The latter also can't be expressed as any kind of game tree without "cheating" and naming "Newcomb's Problem" verbally --- or rather, you can express a similar thing by embedding the Newcomb game tree and referring to the embedded tree, but that converts it into a legitimate decision problem, which FDT of course gives the correct answer to (TODO: draw an example ;).

(¹): Consider Inverse^2 Newcomb, which I consider the proper symmetric inverse of "Inverse Newcomb": Omega puts you in front of two boxes and says "this is not Newcomb's Problem, but I have filled both boxes with money iff I predicted that you take one box in standard Newcomb". Obviously here FDT takes both boxes and a tidy \$1,000,1000 profit (plus the \$1,000,000 from Standard Newcomb). Whereas CDT gets... \$1000 (plus \$1000 from Standard Newcomb).
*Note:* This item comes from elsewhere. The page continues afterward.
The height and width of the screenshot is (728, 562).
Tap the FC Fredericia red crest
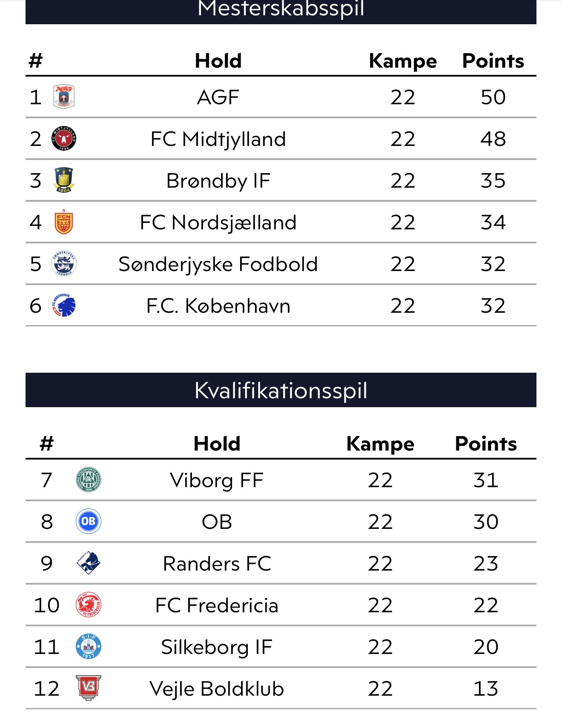89,605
Something about your proposed decision problem seems cheaty in a way that the standard Newcomb problem doesn't. I'm not sure exactly what it is, but I will try to articulate it, and maybe you can help me figure it out.
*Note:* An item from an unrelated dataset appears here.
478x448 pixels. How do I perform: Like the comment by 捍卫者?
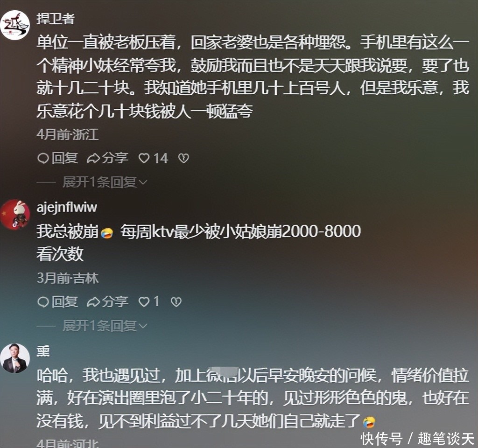(x=144, y=159)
It reminds me of two different decision problems. Actually, the first one isn't really a decision problem.

Omega has decided to give all those who two box on the standard Newcomb problem 1,000,000 usd, and all those who do not 1,000 usd.

Now that's not really a decision problem, but that's not the issue with using it to decide between decision theories. I'm not sure exactly what the issue is but it seems like it is not the decisions of the agent that make the world go one way or the other. Omega could also go around rewarding all CDT agents and punishing all FDT agents, but that wouldn't be a good reason to prefer CDT. It seems like in your problem it is not the decision of the agent that determines what their payout is, whereas in the standard newcomb problem it is. Your problem seems more like a scenario where omega goes around punishing agents with a particular decision theory than one where an agent's decisions determine their payout.
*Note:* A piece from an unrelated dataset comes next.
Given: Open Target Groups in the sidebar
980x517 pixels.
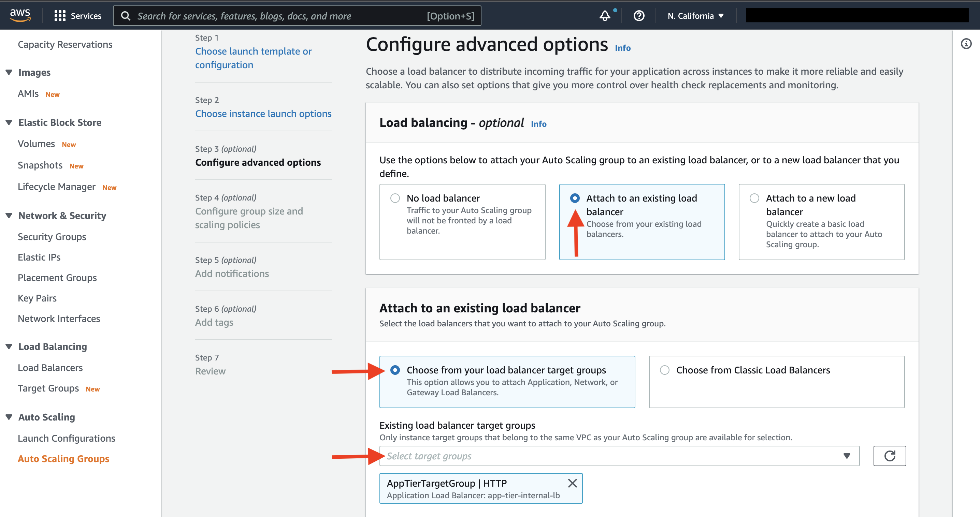Looking at the screenshot, I should [48, 388].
Now there's another decision problem this reminds me of.

Omega flips a coin and tell you "I flipped a coin, and I would have paid you 1,000,000 usd if it came up heads only if I predicted that you would have paid me 1,000 usd if it came up tails after having this explained to you. The coin did in fact come up tails. Will you pay me?"

In this decision problem your payout also depends on what you would have done in a different hypothetical scenario, but it does not seem cheaty to me in the same way your proposed decision problem does. Maybe that is because it depends on what you would have done in this same problem had a different part of it gone differently.

I'm honestly not sure what I am tracking when I judge whether a decision problem is cheaty or not (where cheaty just means "should be used to decide between decision theories") but I am sure that your problem seems cheaty to me right now. Do you have any similar intuitions or hunches about what I am tracking?

I think I see where you're coming from with the inverse problem feeling "cheaty". It's not like other decision problems in the sense that it is not really a dilemma; two-boxing is clearly the best option. I used the word "problem" instinctively, but perhaps I should have called it the "Inverse Newcomb Scenario" or something similar instead.

However, the fact that it isn't a real "problem" doesn't change the conclusion. I admit that the inverse scenario is not as interesting as the standard problem, but what matters is that it's just as likely, and clearly favours two-boxers. FDT agents have a pre-commitment to being one-boxers, and that would work well if the universe actually complied and provided them with the scenario they have prepared for (which is what the paper seems to assume). What I tried to show with the inverse scenario is that it's just as likely that their pre-commitment to one-boxing will be used against them.

Both Newcomb's Problem and the Inverse Scenario are "unfair" for one of the theories, which is why I think the proper performance measure is the total money for going through botha, where CDT comes out on top.